What needs to be done:
Your reply should consist only of the lines from the one with "This screenshot has" through the end of the entries, transcribed exactly. Pictures stay out.

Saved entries
· · · · · · ·
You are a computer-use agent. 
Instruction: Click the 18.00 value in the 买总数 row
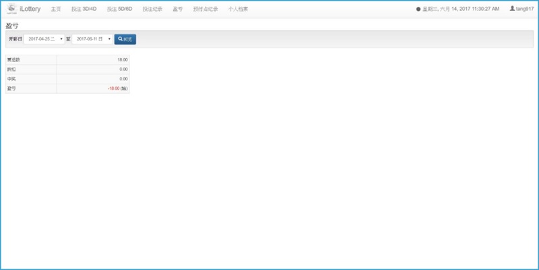point(122,59)
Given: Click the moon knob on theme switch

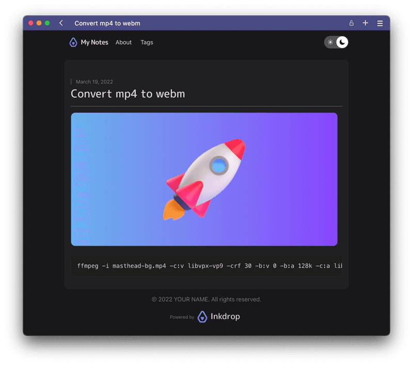Looking at the screenshot, I should [x=342, y=42].
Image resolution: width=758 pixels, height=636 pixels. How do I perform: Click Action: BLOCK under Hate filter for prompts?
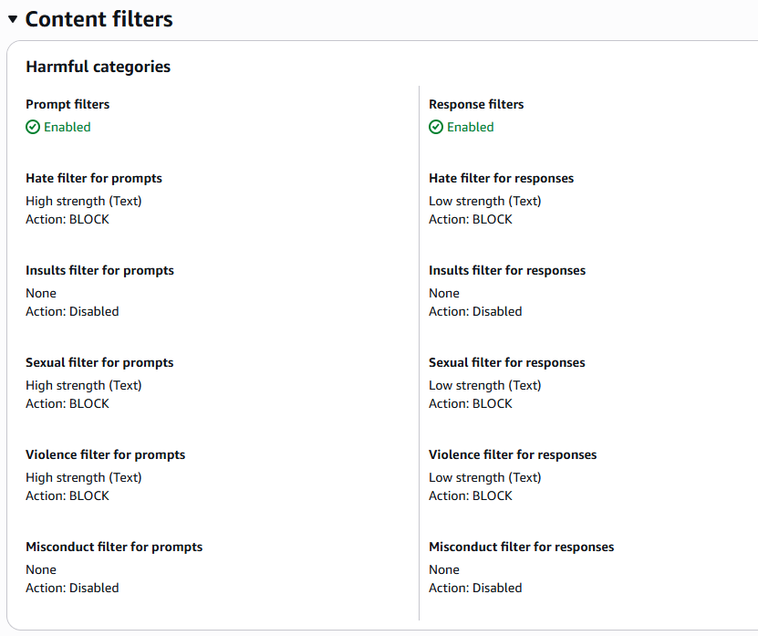pyautogui.click(x=67, y=219)
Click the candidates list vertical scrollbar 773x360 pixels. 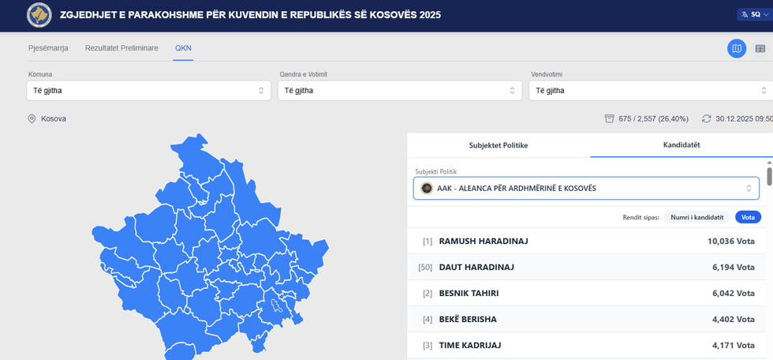[x=769, y=175]
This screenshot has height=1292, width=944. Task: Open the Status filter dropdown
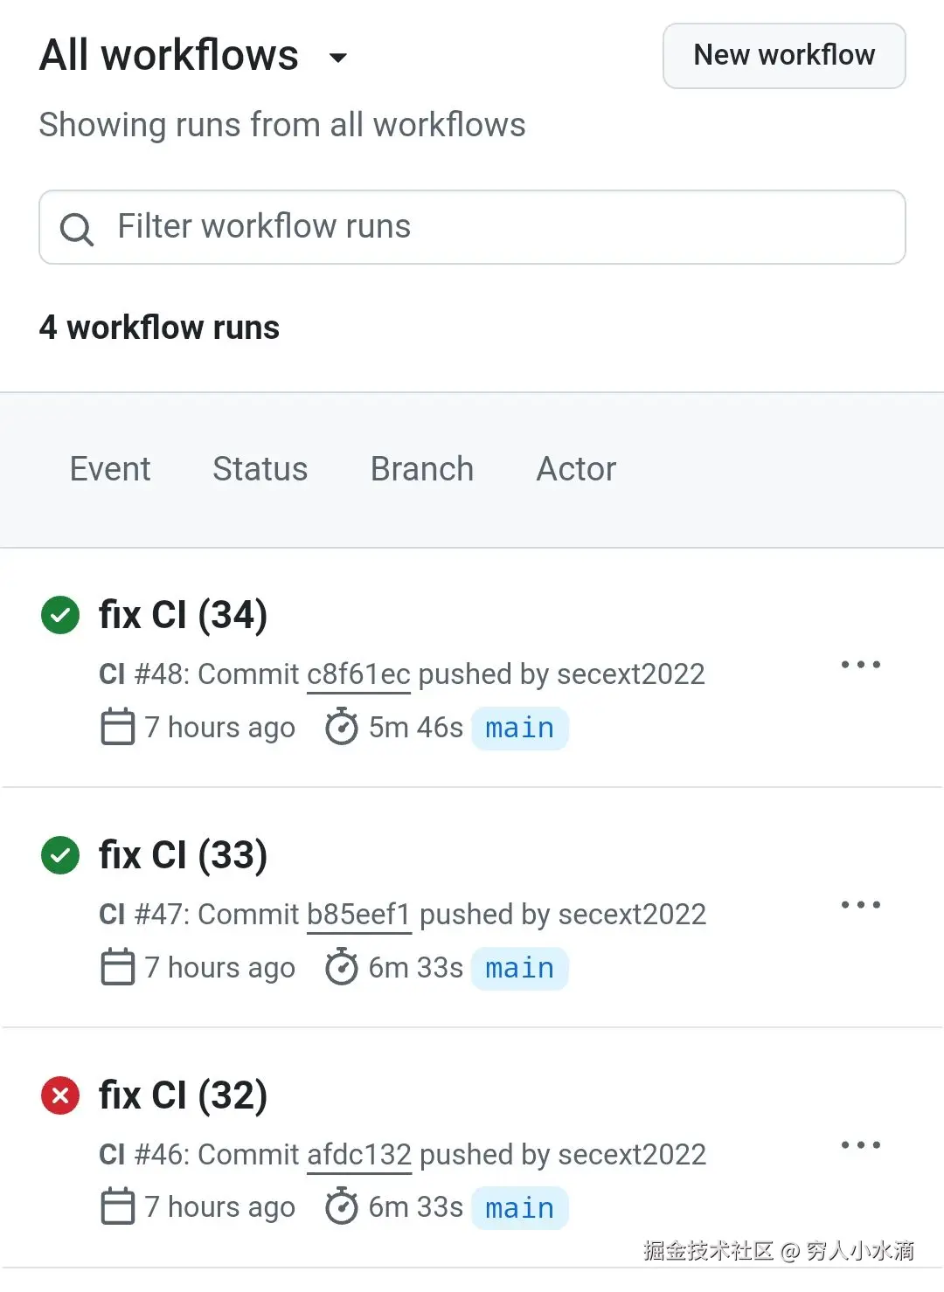pos(260,469)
· · · · · · ·
Result of this task:
This screenshot has height=1292, width=944. Task: Open the Status filter dropdown
pos(260,469)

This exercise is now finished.